Authors: Julia I. Burton, Claudia Bartlick, Yvette L. Dickinson, John E. Drake, Garrett R. Evans, Robert Froese, René H. Germain, Stefan F. Hupperts, Maria Janowiak, Mickey Jarvi, Christel C. Kern, Carsten Külheim, Keenan Rivers, Christopher R. Webster, Andrew L. Vander Yacht 

Author Biography

Julia I. Burton, Michigan Technological University.

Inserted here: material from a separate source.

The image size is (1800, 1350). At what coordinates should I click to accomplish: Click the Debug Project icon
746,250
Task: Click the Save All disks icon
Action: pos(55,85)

Julia Burton is an Associate Professor of Silviculture in the College of Forest Resources and Environmental Science at Michigan Technological University. She earned a PhD in Forest Science from University of Wisconsin, MS from University of Minnesota and BS from University of Wisconsin-Stevens Point. She has held appointments at Oregon State University (Research Associate, Postdoctoral), Utah State University (Research Assistant Professor) and SUNY College of Environmental Science and Forestry (Assistant Professor). She has over 20 years of experience studying northern hardwood forest ecology and silviculture and has over 13 relevant peer-reviewed publications. Her research group currently focuses broadly on developing and experimentally testing climate change adaptation and mitigation strategies for northern hardwood forest ecosystems and integrating an understanding of functional traits and functional diversity with silvicultural management. Specific work has focused on regeneration processes, the ground-layer plant community, carbon storage and sequestration, old-growth structure and function, gap dynamics, and interactions with deer herbivory.